■ **Text**:

## START

NEW LAW ENDS POLICY OF FREE MOUNTAIN SERVICE RECOVERIES

Uninsured hikers stung for costs of mountain rescues

TEN-YEAR-OLD Thomas Gresty was hiking in Račková Dolina valley in the West Tatras mountains with a group of other children at the beginning of July when he got separated from the group and found himself lost in the forest. A rescue team discovered him two days later, exhausted and with head injuries.

Hikers on their way to Mt Kriváň in the High Tatras would do well as of July 1 to be insured.
photo: ČTK

TEN-YEAR-OLD Thomas Gresty was hiking in Račková Dolina valley in the West Tatras mountains with a group of other children at the beginning of July when he got separated from the group and found himself lost in the forest. A rescue team discovered him two days later, exhausted and with head injuries. The 40-hour operation, which involved airplanes and over 100 people, cost about Sk622,000. Who was going to pay the bill?

At first it seemed that Thomas' parents would be on the hook for the costs of the rescue operation, as the organisers of the children's camp that Thomas had been attending had not reminded parents that from July 1, rescue services were no longer free, and that people travelling in the mountains should have accident insurance.

Luckily for the Gresty family, the members of the Mountain Rescue Service (HZS) agreed to forego their wages for the time they spent searching for Thomas, and Prime Minister Robert Fico, Parliamentary Speaker Pavol Paška and Interior Minister Robert Kaliňák offered to pay the expenses.

But in future, not every tourist who gets lost or injured in the mountains can expect such generosity. According to a recent amendment to the Mountain Rescue Service Act, as of the beginning of July rescue missions carried out by the HZS in Slovakia are no longer free. This means that tourists who do not carry commercial insurance will have to pay for any rescue services rendered by the HZS.

Tourists who ignore the law and need to be rescued could find themselves paying anywhere from several thousand crowns for easier rescue operations to several hundred thousand for more complicated ones. Although 60 percent of rescues performed cost Sk4,500 or less, and only about 12 percent cost more than Sk100,000, it's not a risk worth taking, according to HZS Director Jozef Janiga.

## END

■ **Instructions for the task**: Please state, from the mountain rescue article, roughly how much the 40-hour operation to find Thomas Gresty cost. The listing that comes next is separate from the mountain rescue article.

■ **Given information**:
## START

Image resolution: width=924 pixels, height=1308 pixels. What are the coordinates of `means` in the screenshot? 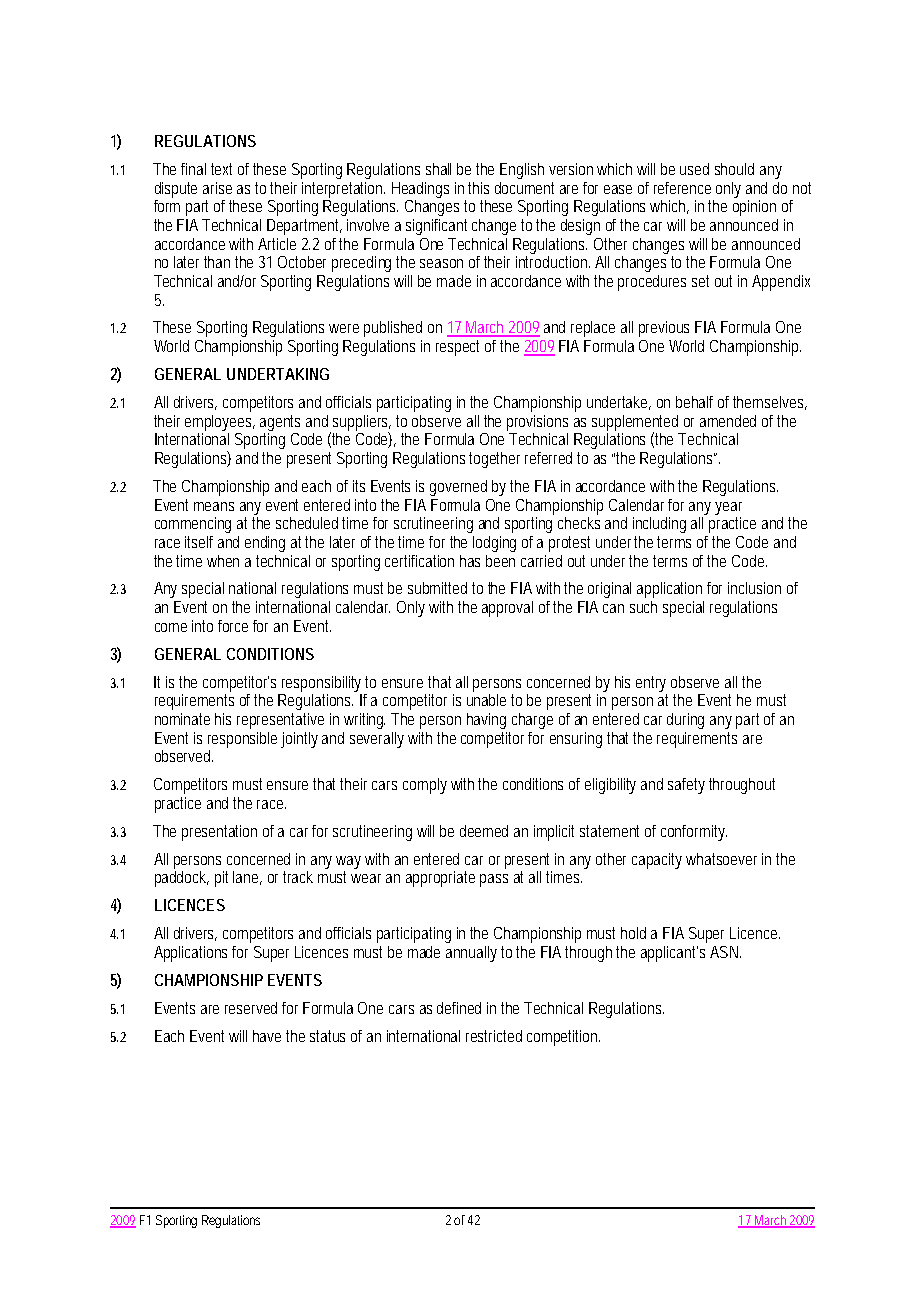 It's located at (214, 506).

## END

■ **Exercise answer**: About Sk622,000.